Her contributions also included helping establish InfoPark Kochi and the Indian Institute of Information Technology and Management–Kerala (IIITM-K) — institutions that strengthened the state’s IT ecosystem and employment landscape. These initiatives ensured that technology was embedded within governance architecture, not treated as an auxiliary function.
From State Innovation to National Transformation
After decades of service in Kerala, Sundararajan moved to national leadership roles. She served as:
- CEO, Common Services Centre (CSC) Project under the National e-Governance Plan
- Country Head, Global E-Schools Initiative (United Nations)

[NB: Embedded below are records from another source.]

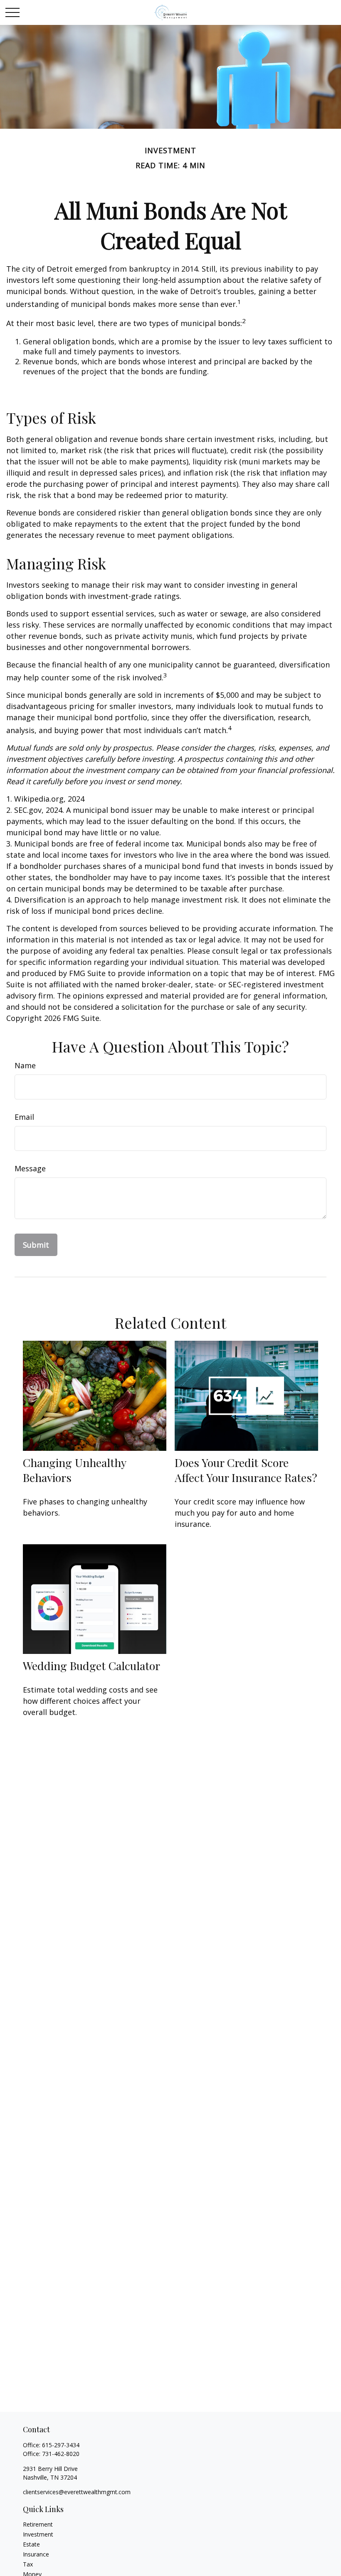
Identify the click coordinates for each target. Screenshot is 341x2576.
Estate (31, 2544)
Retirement (38, 2524)
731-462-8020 (60, 2454)
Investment (38, 2534)
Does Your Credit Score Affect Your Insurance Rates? (246, 1470)
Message (30, 1168)
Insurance (36, 2554)
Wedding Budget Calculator (91, 1665)
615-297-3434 (60, 2445)
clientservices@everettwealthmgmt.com (77, 2492)
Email (24, 1117)
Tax (28, 2564)
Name (25, 1065)
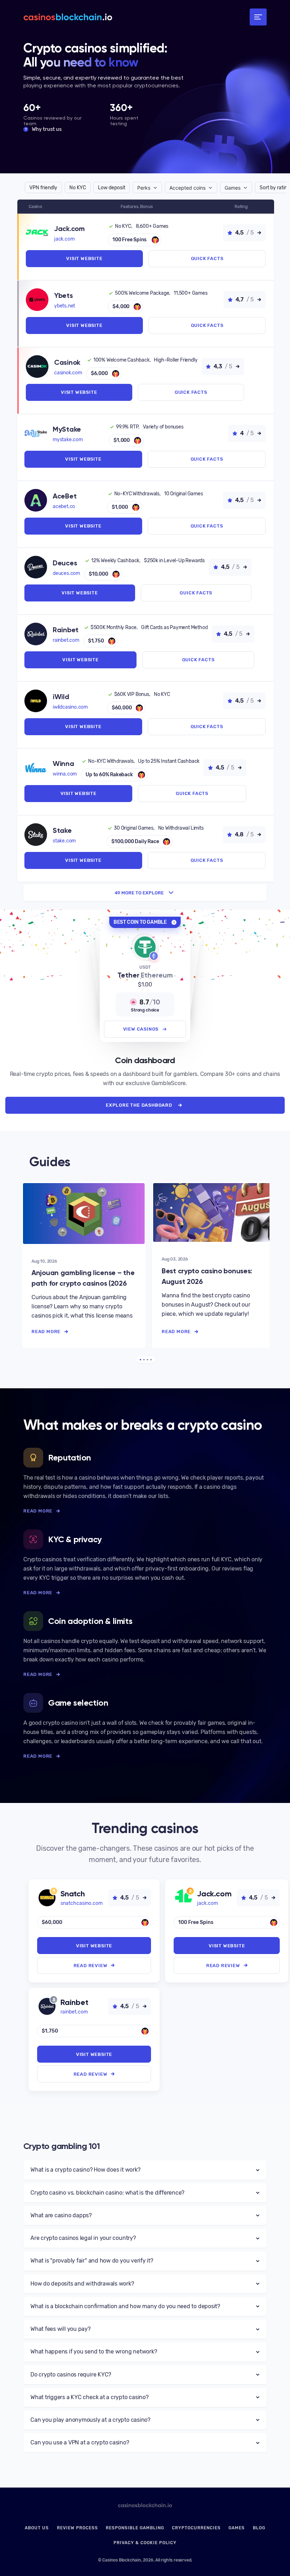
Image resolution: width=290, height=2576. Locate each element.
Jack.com (69, 228)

- Senior positions overseeing telecom and broadband expansion
In July 2016, she was appointed Secretary, Ministry of Electronics and Information Technology (MeitY). India’s digital push was accelerating — digital payments were expanding, service delivery was going online, cybersecurity concerns were rising. As MeitY Secretary, she spearheaded critical components of the Digital India programme, focusing on inclusion, scale, and sustainability. Her emphasis was clear: technology must empower citizens, not merely modernize files.
Steering Telecom Through Disruption
In June 2017, she became Telecom Secretary of India, inheriting a sector in turmoil after the entry of Reliance Jio. Revenues were collapsing, consolidation was intense, and industry-government tensions were high.
Her leadership during this period was marked by clarity and composure. She maintained that while companies compete in markets, government must safeguard public policy and national interest.
Under her stewardship, the government rolled out the National Digital Communications Policy (NDCP) 2018 — an ambitious blueprint targeting:
- $100 billion in investments
- Creation of 4 million jobs
- Broadband for all citizens
She also chaired the high-level forum preparing India’s 5G roadmap, positioning the country for next-generation connectivity.
When she retired on 31 July 2019, she left behind frameworks that continue to shape India’s digital infrastructure landscape.
Why She Belongs in “Legends of Bureaucracy”
Aruna Sundararajan is a legend because she anticipated the digital state before it fully emerged.
- She institutionalised IT governance in Kerala in 1998.
- She democratised digital literacy in 2002.
- She scaled Digital India during its formative years.
- She stabilised telecom policy during its most disruptive phase.
- She built policies that continue to guide India’s communications future.
“Her imprint is not just indelible — it is infrastructural. Every time a citizen logs into a digital service, pays online, or connects to broadband, they are walking through systems she helped architect.”
Most importantly, she demonstrated that one does not need to be an engineer to shape technological transformation. What is required is vision, institutional courage, and unwavering public purpose.
Her journey reflects the evolution of Indian bureaucracy itself — from managing scarcity to designing systems, from administrative control to digital empowerment. And in the story of India’s digital century, Aruna Sundararajan’s legacy remains foundational.